I apologize for my lack of posts lately but I spent a week in London at the end of September/beginning of October and I'm still recovering. Not from jet lag but because it was such a great experience. Really anytime that I get to go to London is a good experience! Once again, I booked a room through At Home in London. At Home in London features B&B's in private homes. The last two times I stayed in Parsons Green, this time I stayed in a lovely home in Shepherd's Bush owned by an antiques dealer and his wife.
This time the trip was both for business and for pleasure. I attended the Historical Novel Society conference held at the University of Westminster on Upper Regent Street. This was my second time attending the Historical Novel Society conference and it won't be my last. I saw many familiar faces from last year but also some new ones. The conference was very different from the one held last year in San Diego. For one thing, I was unable to attend the Saturday night banquet because it was sold out. The conference in London was structured on a sliding scale, meaning that you could pay for all three days or you could pay it piecemeal. I opted for the Friday night cocktail party, the Saturday all-day conference. Because I registered in July, the banquet was already sold out and there was just no more room for them to add extra tables. It was interesting to hear opinions on the future of historical fiction from editors, agents and booksellers in England vs. the US. The general consensus seemed to be for writers just to write a great story that you are passionate about.

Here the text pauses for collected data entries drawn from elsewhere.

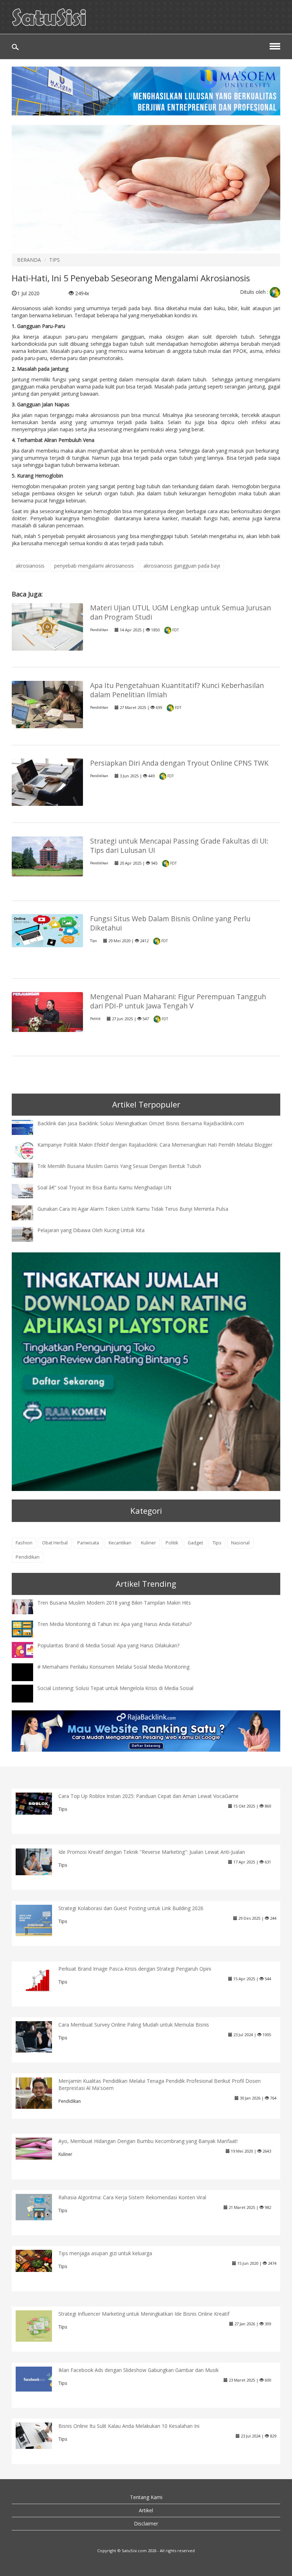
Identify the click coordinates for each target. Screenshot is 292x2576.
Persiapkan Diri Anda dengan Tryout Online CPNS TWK (179, 763)
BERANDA (29, 259)
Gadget (195, 1543)
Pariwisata (88, 1543)
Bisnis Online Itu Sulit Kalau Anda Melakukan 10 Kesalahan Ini (128, 2426)
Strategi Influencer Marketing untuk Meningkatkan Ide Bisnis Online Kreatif (143, 2313)
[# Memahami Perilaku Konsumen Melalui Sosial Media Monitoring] (28, 1678)
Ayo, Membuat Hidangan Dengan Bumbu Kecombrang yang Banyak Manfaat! (148, 2141)
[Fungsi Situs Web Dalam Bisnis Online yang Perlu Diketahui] (47, 930)
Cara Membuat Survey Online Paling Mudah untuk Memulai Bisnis (133, 2024)
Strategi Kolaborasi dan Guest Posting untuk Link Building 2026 (130, 1908)
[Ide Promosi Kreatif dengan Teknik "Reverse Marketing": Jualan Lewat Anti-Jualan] (39, 1861)
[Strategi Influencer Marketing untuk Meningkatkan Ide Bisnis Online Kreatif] (39, 2325)
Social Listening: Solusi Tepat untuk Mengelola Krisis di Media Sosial (115, 1688)
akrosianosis (30, 565)
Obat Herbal (55, 1543)
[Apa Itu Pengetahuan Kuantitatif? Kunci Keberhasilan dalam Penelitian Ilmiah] (47, 707)
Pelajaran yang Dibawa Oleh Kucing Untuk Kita (91, 1230)
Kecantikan (120, 1543)
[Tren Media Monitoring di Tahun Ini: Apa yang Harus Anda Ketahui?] (28, 1628)
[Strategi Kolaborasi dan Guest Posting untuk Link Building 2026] (39, 1920)
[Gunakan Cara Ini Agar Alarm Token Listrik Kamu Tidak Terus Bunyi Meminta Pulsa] (28, 1212)
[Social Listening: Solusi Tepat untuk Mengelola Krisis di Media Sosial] (28, 1700)
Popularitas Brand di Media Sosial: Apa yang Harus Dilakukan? (108, 1645)
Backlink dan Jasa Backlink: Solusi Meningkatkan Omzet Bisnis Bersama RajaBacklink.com (140, 1123)
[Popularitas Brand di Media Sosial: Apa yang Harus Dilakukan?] (28, 1649)
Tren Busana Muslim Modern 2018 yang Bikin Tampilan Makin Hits (114, 1602)
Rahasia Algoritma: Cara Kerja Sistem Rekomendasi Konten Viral (132, 2197)
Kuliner (148, 1543)
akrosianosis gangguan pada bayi (182, 565)
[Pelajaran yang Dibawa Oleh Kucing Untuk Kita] (28, 1233)
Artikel (146, 2510)
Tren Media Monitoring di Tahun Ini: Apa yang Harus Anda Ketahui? (114, 1624)
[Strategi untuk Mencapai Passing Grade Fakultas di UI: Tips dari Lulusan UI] (47, 855)
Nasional (240, 1543)
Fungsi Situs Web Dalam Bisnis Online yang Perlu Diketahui (170, 923)
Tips (93, 940)
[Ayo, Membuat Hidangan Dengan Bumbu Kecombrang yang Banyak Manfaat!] (39, 2148)
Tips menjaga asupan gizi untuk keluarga (105, 2253)
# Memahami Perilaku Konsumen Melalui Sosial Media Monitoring (113, 1666)
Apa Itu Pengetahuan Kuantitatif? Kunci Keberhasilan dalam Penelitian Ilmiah (177, 689)
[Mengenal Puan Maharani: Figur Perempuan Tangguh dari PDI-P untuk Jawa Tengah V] (47, 1011)
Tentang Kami (146, 2497)
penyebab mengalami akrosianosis (94, 565)
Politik (95, 1018)
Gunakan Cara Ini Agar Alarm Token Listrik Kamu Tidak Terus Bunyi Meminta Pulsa (132, 1208)
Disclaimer (146, 2523)
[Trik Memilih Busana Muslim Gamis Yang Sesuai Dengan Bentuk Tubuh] (28, 1169)
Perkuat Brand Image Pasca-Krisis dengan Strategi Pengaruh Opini (134, 1968)
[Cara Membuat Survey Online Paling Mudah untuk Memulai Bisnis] (39, 2036)
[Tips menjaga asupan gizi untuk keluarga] (39, 2260)
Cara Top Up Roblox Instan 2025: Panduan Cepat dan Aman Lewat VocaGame (148, 1796)
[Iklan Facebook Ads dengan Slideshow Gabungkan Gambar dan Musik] (39, 2378)
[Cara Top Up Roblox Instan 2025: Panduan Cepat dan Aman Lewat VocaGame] (39, 1803)
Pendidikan (99, 629)
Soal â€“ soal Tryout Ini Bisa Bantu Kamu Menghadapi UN (104, 1187)
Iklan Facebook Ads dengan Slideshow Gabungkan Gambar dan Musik (138, 2370)
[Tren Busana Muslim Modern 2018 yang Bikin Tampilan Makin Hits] (28, 1606)
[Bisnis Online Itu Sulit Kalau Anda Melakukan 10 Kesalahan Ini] (39, 2435)
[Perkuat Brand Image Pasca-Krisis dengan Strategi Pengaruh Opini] (39, 1978)
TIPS (54, 259)
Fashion (24, 1543)
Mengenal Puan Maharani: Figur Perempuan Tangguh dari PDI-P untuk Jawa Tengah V (178, 1001)
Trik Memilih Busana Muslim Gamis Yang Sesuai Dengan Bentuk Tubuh (119, 1166)
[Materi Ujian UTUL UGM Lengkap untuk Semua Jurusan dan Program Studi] (47, 626)
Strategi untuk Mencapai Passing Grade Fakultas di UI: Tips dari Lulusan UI (179, 845)
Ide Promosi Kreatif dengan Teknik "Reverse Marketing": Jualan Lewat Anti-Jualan (151, 1851)
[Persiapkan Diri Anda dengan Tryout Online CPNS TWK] (47, 781)
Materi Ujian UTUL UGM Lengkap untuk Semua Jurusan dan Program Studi (180, 612)
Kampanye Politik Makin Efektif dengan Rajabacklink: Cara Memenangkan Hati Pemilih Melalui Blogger (154, 1144)
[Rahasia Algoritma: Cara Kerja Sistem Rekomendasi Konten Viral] (39, 2206)
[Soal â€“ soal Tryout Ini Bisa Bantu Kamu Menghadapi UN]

Philippa Gregory was the Saturday morning speaker and it's always a delight to hear her speak, although she seems to have a bit of a chip on her shoulder in regards to critics who don't take the genre seriously or consider it to be 'literary.' While I enjoyed the conference, I found the rooms to be a bit cramped, and space was tight in the room where lunch and the cocktail party was held with very limited seating. I totally get that holding the conference at the University kept costs down for participants but I kind of missed the rather posh in comparison meeting rooms that you find at most hotels in the US. It was a bit stuffy in the rooms at times, and I found myself nodding off at various points on Saturday.
I skipped the Sunday portion of the conference opting to sleep a little later and to head out to Hampton Court Palace to see the final day of the Beauty, Sex and Power exhibit which featured a host of portraits of society beauties during the reigns of the Stuart Monarchs. While wondering through the rooms, I came upon a reenactment of Barbara Castlemaine getting ready to have her portrait painted by Sir Peter Wright, a court painter who is not as well known as Sir Peter Lely. When they asked for a volunteer from the audience to help Lady Castlemaine undress, I raised my hand. So I got to be the Lady Elizabeth for about 15 minutes. I love reenactments, although I felt for the gentleman playing Sir Peter, he seemed rather green as if he wasn't quite sure what was required of him. Lady Castlemaine had to lead him gently by the hand through their scene.
Later that night I met my friend author Leanna Renee Hieber at the Spaniard's Inn in Hampstead. If you have never been to the Spaniard's Inn, it is worth the trek from the Hampstead tube station. And I do mean that it is a trek. It felt like we were walking for miles until we finally reached the Inn. Outside we discovered this groovy bench where apparently Keats sat when he quaffed ale at the inn as you can see from the sign on the bench.
The next afternoon, I headed to Kensington Palace to see the new Victoria Revealed exhibit. The palace has undergone extensive renovations and it now looks quite spiffy.
It has stopped raining and the sun came out so here is a picture of me and King William III at the entrance to the Palace.
The Victoria Revealed exhibit is wonderful because it uses Victoria's own words (as well as Albert's) to illustrate her life along with a host of personal items from her wedding dress to the jewelry that Albert gave her, christening gowns, books, letters. For probably the first time, I began to see Victoria as not just a Queen but a living, breathing person with thoughts and feelings, not just the grumpy widow in black.
This is a photo of me with one of Albert's uniforms. In fact, I think this is what he wore when he married Victoria. My friend Leanna took it with her Blackberry without a flash, so it's a little fuzzy. As you can see Albert was not that tall, about 5'7" or 5"8. I'm wearing 3 inch heels and I'm about the same height as he would have been. There was also a small exhibit about Queen Victoria's jubilee which was quite interesting. A bit smaller compared to Queen Elizabeth II's!